Yet their positioning is somehow in a high risk area for North while simultaneously minimising any potential reward.
The corridor is the most valuable real estate on a ground – when there’s space in it.
By placing multiple numbers in there – as illustrated in the first screenshot against Fremantle – if North do win the ball, it’s instantly better defended because there’s less space compared to normal.
Not to mention footballers are trained most their life to avoid the corridor unless there’s time and space, which – by design – there now isn’t because of setups.
It means all those rushed wide kicks you see when trying to exit defensive half are by instinct, and as a consequence of instructions there just aren’t enough numbers in those areas to maintain possession.
So naturally it results in a turnover, the ball is pumped back in, North’s defence is under immense pressure and the cycle resets.
It’s why there’s a comical disparity in inside 50s (-92 over the last month) and uncontested possessions (-355 over the last month); the understanding between lines isn’t there, which means opposition control from start to finish.
While forwards are asked to play these roles, it leaves the bulk of ball movement responsibility on midfielders and defenders.
It’s an enormous task, one with no margin for error, and easily put under pressure.
Essentially, everything has to be short, whether by handball or kick. The key is opponents know that and it makes planning easier because movement is in a contained space.
Think of a defence like a rubber band. If it’s forced to cover more of the ground with the same number of players, eventually it snaps.
But if efforts can be limited to a small space, it’s really good at holding things in.
That’s the case when defending against North because the forwards are in tough to reach spaces and too much is left to the rest.
|North Melbourne’s last month||Differential/Percentage||AFL Rank|
|Scores per inside 50||33.54%||18th|
|Scores conceded per inside 50||49.22%||17th|
So … what should be the first steps to start fixing it?
For me (he says while sitting on the couch) it should be two-fold:
a) As a general pattern the forwards’ positioning should shift to less aggressive areas, out of the corridor and wider. This way they’re more likely to be used (as counter intuitive as it sounds, for reasons explained above), and gives those in the defensive half more confidence that the worst case scenario from their clearing possessions is a stoppage or throw in, rather than the ball pinballing back over their heads from directly in front of goal.
b) More of a focus on lead up forwards. There needs to be more of a link between each line on the ground.
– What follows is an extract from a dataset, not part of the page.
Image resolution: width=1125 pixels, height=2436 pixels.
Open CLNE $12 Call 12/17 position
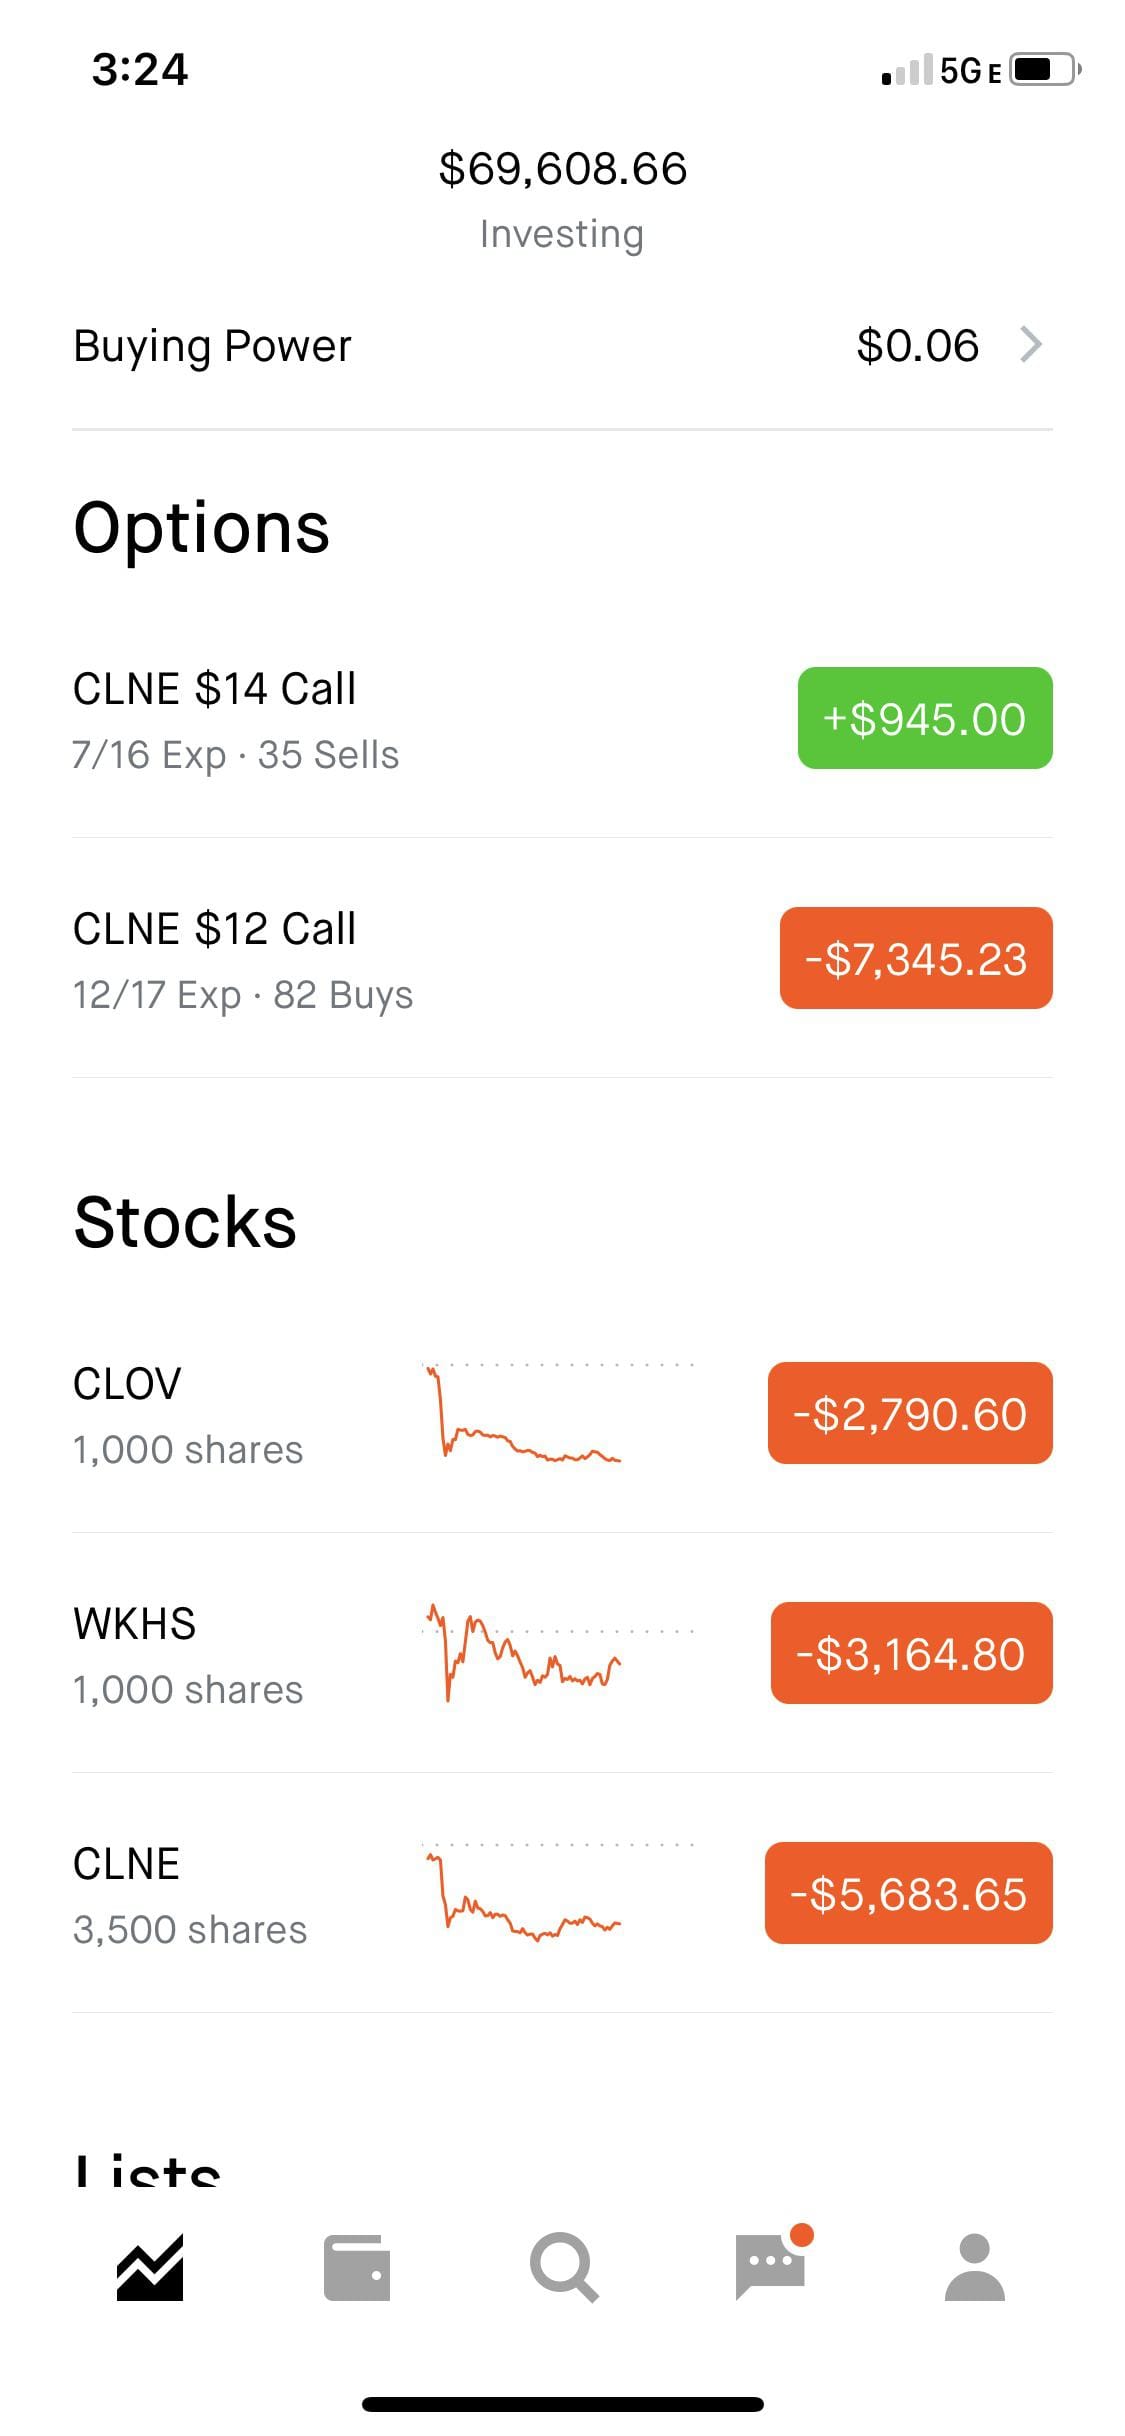[x=562, y=959]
If we go back to Round 4 against Sydney, North’s best performance of the season, it’s no coincidence it came with a renewed focus on utilising and rewarding leads.
It lessens the load on midfielders and half backs to provide options and overall simplifies responsibilities to a more ‘traditional’ structure, for lack of a better term. The more complicated aspects can be added in time, but for the moment we can all agree the current requirements aren’t capable of being carried out to an acceptable level.
Those two combined should lead to:
c) Opposition defenders forced to cover multiple options, which stretches them and in turn leads to less pressure on North’s possession chains. Most of the diabolical turnovers – while not to be excused, for sure – have their roots in perceived pressure because of no time to control tempo.
With games in Hobart tending to move at speeds a touch slower than other venues, Saturday should provide the ideal starting point to make improvements.